### [YOUR TASK]
In the entries that follow, find every line containing "agent" and copy it.

### [EXTRACTED RECORDS]
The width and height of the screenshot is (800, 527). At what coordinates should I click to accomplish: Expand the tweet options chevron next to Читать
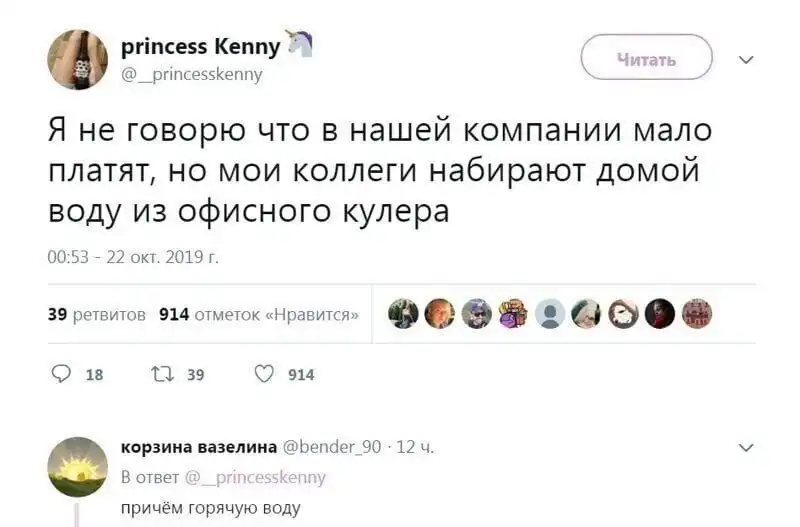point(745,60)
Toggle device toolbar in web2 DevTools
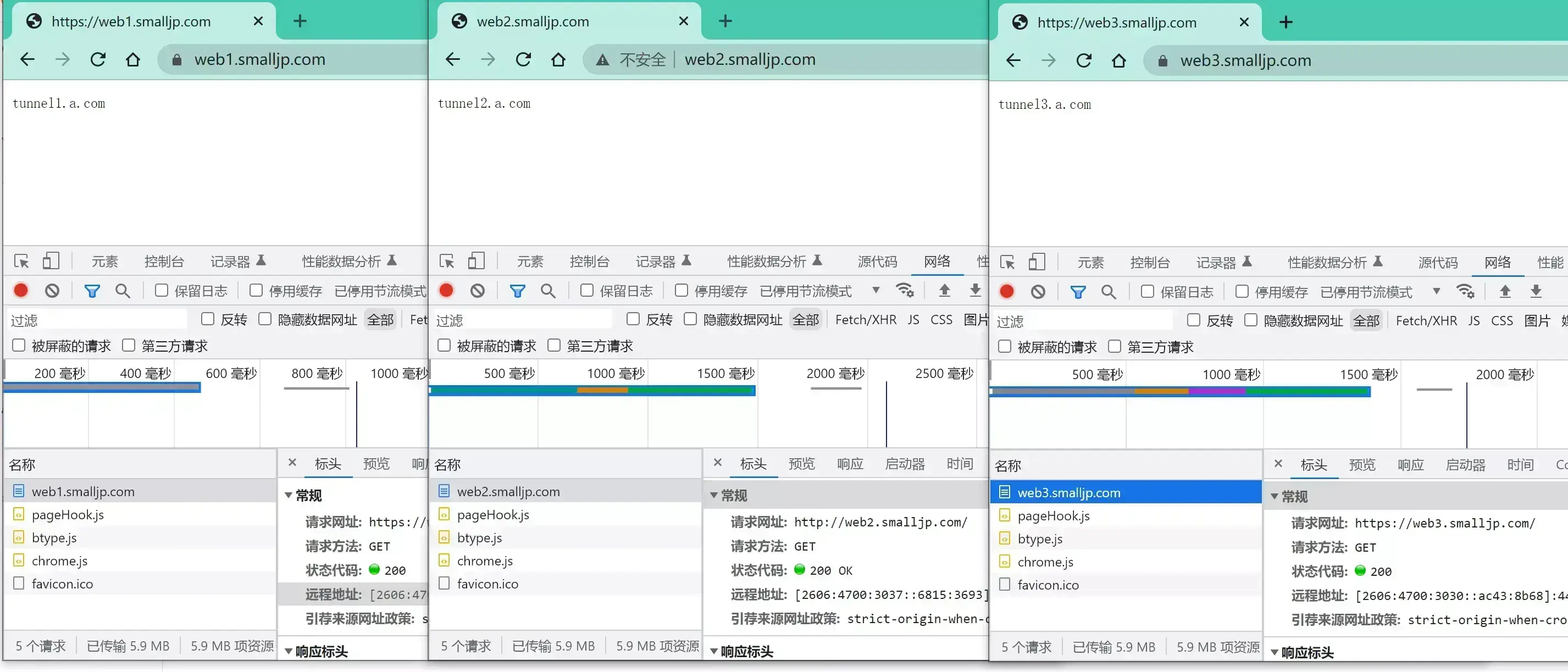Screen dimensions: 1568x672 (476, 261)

...

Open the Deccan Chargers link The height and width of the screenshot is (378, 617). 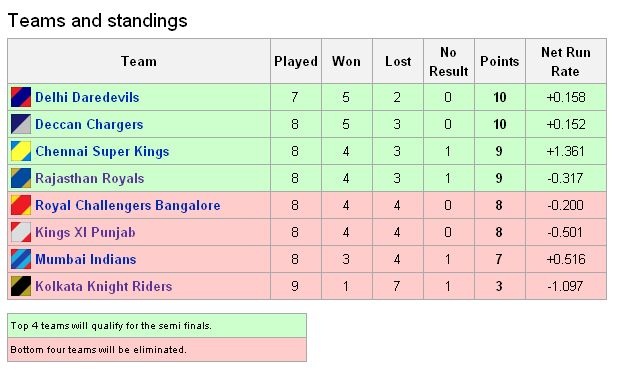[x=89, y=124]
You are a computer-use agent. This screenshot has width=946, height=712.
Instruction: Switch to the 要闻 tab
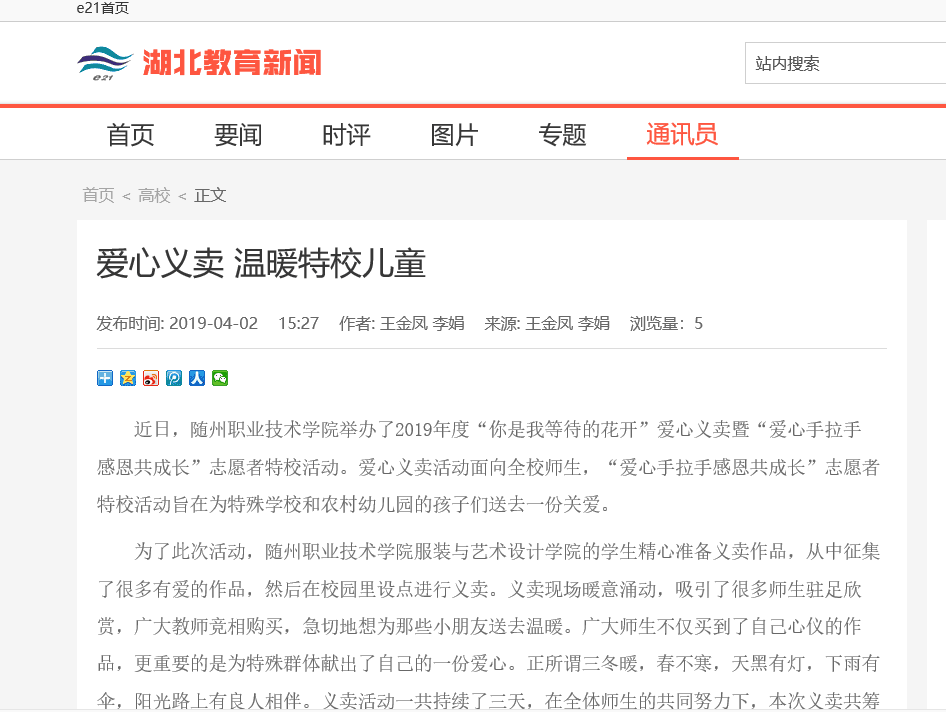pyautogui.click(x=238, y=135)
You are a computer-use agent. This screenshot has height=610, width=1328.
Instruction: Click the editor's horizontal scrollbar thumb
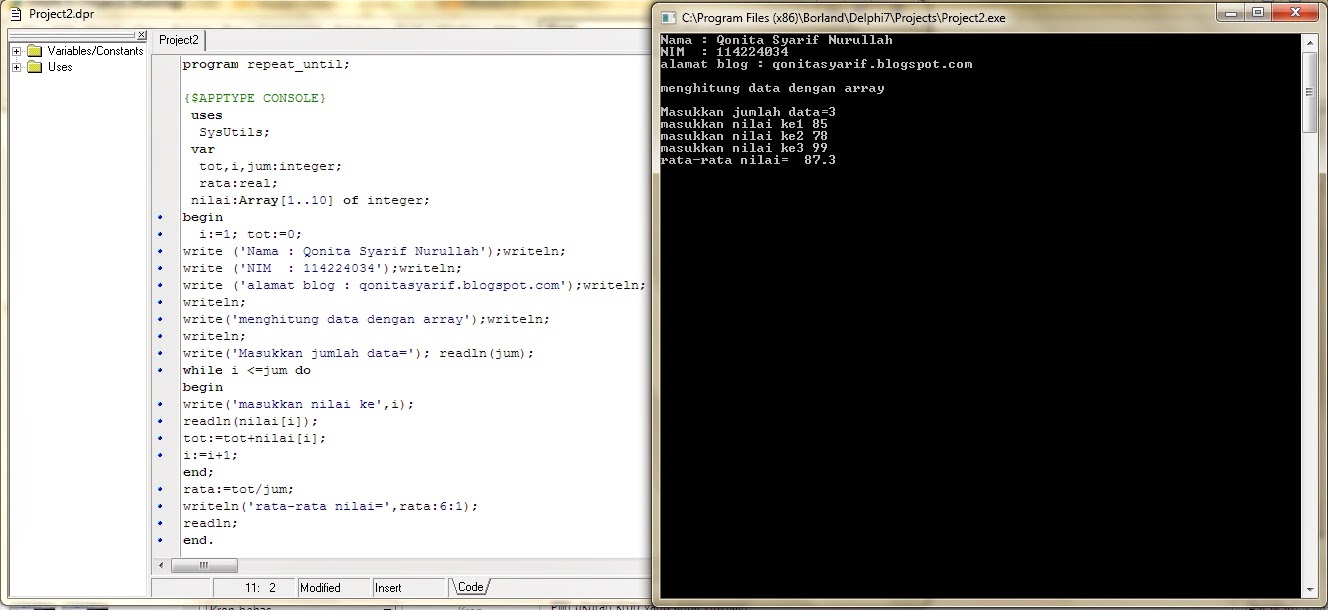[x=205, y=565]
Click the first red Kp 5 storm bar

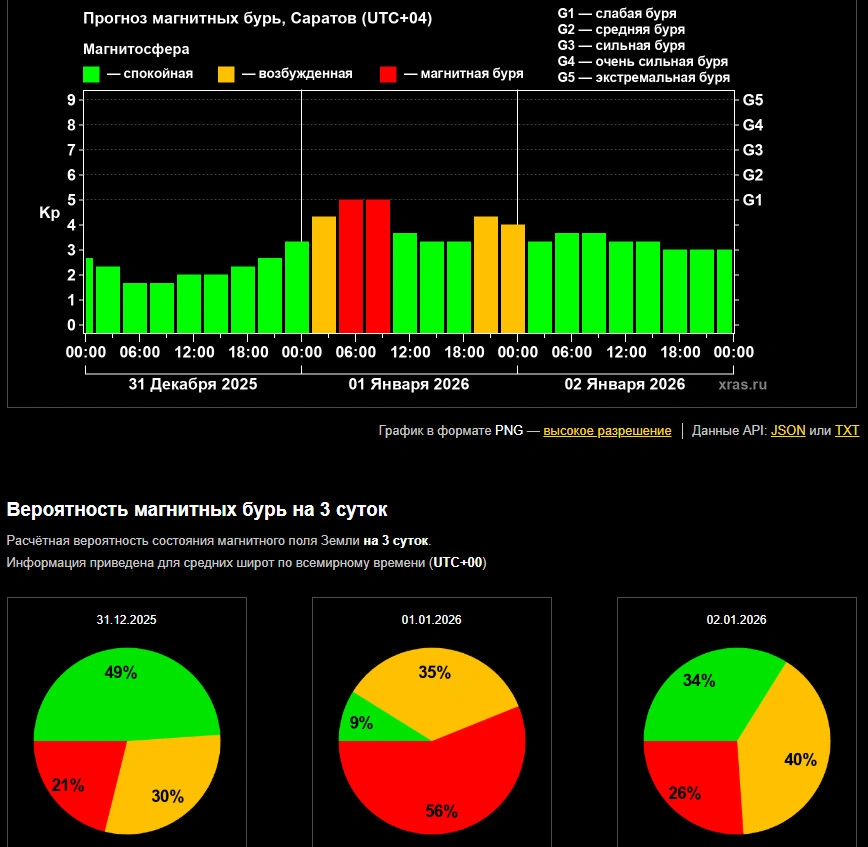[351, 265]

* * *

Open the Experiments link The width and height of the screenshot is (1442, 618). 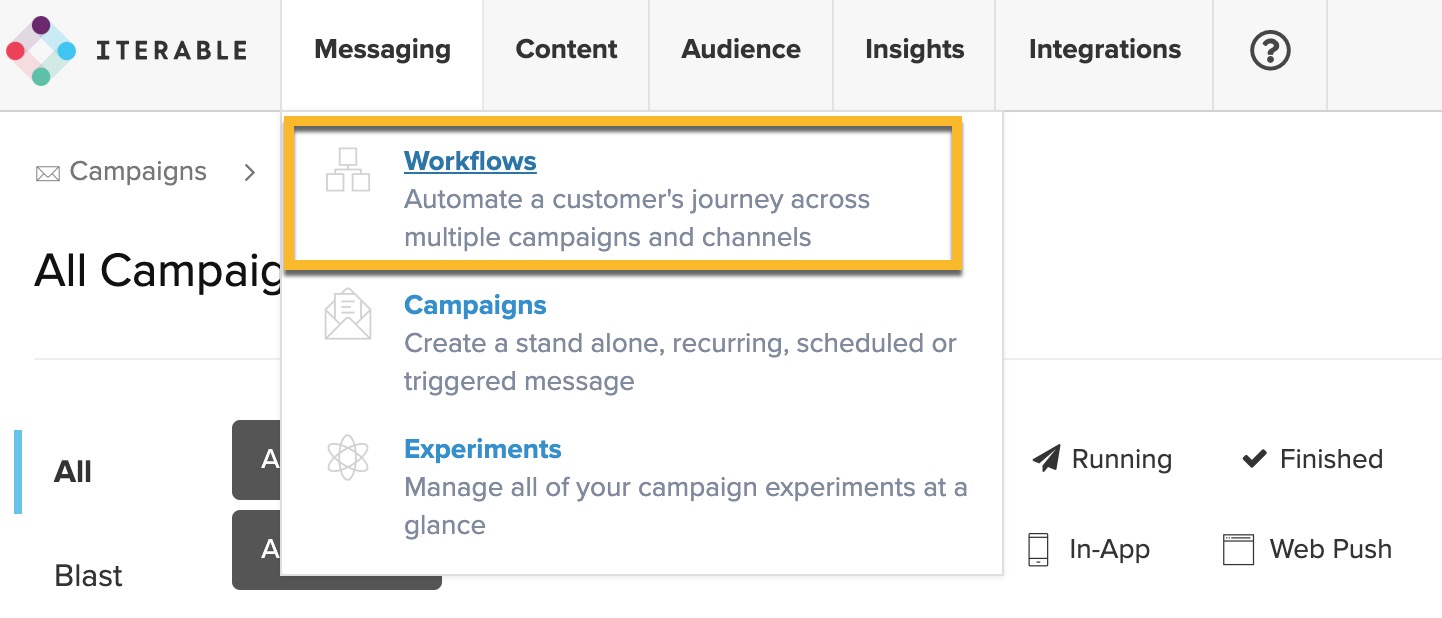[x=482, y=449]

### [SOLVED EXERCISE]
You are a computer-use agent. This screenshot has width=946, height=712.
You are a computer-use agent. This screenshot has height=610, width=1328.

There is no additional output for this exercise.